**TASK TO COMPLETE:**
Write out the records from the line with "This screenshot has height=812, width=1512." up to and including the line with "The image size is (1248, 741). [152, 21]" as a numbered list, omitting any blank lines.

**INPUT DATA:**

^^^^^^^^^^^^^^^^

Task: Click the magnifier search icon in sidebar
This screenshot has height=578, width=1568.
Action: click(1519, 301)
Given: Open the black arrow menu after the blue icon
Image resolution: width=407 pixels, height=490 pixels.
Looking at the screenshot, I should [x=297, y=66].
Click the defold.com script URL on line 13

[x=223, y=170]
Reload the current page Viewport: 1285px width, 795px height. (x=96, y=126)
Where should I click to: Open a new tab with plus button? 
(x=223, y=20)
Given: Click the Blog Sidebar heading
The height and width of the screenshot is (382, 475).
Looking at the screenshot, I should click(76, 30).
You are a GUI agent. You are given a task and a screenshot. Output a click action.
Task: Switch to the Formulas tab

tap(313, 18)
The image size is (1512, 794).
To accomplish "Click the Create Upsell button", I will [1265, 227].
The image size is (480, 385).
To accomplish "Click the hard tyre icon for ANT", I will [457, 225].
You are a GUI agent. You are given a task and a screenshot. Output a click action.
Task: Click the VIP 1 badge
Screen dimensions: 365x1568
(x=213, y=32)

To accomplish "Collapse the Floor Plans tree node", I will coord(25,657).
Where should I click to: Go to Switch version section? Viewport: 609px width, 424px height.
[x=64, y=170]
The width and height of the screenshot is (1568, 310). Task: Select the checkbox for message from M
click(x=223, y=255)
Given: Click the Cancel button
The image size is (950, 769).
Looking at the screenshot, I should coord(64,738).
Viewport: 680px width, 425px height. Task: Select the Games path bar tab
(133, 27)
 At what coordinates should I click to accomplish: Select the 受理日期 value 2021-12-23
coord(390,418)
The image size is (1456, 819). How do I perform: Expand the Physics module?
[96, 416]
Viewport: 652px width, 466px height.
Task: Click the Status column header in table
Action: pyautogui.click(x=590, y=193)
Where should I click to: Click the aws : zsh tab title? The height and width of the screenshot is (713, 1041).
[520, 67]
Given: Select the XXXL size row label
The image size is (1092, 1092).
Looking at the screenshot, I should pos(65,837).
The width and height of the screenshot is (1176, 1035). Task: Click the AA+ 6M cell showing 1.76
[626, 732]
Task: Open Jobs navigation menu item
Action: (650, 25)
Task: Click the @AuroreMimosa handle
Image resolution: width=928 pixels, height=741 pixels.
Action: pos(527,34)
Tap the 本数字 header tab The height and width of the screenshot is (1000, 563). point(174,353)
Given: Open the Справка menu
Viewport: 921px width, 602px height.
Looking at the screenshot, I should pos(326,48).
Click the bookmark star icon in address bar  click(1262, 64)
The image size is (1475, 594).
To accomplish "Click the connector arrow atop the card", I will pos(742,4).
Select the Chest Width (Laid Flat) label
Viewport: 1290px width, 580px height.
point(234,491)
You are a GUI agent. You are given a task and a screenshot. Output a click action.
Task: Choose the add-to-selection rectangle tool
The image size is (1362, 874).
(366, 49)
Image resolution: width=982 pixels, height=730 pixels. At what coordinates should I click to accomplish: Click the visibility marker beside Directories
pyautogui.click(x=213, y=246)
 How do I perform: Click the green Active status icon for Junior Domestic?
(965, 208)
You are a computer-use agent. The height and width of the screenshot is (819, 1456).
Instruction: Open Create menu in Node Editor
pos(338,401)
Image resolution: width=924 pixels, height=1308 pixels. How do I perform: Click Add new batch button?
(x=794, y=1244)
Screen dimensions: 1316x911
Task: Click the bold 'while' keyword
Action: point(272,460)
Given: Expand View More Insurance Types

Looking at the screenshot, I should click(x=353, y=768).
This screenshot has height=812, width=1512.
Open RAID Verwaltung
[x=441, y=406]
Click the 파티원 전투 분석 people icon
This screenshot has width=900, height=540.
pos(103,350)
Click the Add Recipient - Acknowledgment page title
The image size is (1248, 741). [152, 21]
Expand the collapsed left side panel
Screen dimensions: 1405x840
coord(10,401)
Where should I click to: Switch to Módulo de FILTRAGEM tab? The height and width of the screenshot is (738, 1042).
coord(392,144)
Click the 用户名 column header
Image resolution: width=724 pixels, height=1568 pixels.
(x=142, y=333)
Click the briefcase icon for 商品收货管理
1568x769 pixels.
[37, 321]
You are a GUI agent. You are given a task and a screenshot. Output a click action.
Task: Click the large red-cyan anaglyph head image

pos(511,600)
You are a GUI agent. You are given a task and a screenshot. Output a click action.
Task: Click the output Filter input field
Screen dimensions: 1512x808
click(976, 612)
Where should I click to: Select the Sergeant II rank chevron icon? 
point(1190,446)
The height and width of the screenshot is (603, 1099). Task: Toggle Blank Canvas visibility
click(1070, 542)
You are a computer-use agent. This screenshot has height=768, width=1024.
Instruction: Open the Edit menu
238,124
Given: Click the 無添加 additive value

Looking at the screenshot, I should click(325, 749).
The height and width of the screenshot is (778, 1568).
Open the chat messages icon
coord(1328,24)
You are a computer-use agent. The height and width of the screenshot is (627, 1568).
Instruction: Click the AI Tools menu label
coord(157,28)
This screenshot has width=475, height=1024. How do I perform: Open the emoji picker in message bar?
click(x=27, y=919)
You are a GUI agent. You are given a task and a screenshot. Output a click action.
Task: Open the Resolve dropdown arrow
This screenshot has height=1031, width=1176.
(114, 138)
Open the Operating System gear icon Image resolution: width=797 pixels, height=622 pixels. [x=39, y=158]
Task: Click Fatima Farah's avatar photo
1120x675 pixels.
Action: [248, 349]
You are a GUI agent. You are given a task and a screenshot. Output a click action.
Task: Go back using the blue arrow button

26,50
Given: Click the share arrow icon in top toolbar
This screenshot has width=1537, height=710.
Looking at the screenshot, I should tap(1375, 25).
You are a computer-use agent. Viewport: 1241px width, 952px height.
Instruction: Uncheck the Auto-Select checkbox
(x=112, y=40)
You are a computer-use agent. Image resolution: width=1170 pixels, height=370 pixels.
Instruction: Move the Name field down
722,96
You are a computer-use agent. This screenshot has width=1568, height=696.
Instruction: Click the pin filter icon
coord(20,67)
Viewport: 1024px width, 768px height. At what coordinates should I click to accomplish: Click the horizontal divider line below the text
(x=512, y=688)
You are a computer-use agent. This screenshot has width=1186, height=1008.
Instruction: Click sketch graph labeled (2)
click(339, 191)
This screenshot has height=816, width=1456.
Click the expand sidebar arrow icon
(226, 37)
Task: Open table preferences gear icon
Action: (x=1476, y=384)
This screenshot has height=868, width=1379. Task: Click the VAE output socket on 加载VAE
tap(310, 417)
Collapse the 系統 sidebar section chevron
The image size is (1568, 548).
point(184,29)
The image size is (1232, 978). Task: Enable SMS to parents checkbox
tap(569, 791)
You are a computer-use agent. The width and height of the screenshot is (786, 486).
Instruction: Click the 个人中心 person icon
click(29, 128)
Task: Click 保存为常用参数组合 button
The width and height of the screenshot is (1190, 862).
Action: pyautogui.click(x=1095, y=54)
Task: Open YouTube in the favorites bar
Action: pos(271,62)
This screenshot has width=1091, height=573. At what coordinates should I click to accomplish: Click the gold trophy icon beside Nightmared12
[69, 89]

^^^^^^^^^^^^^^^^

**THE COMPLETED TASK:**
1. This screenshot has height=812, width=1512.
2. Open RAID Verwaltung
3. [x=441, y=406]
4. Click the 파티원 전투 분석 people icon
5. This screenshot has width=900, height=540.
6. pos(103,350)
7. Click the Add Recipient - Acknowledgment page title
8. The image size is (1248, 741). [152, 21]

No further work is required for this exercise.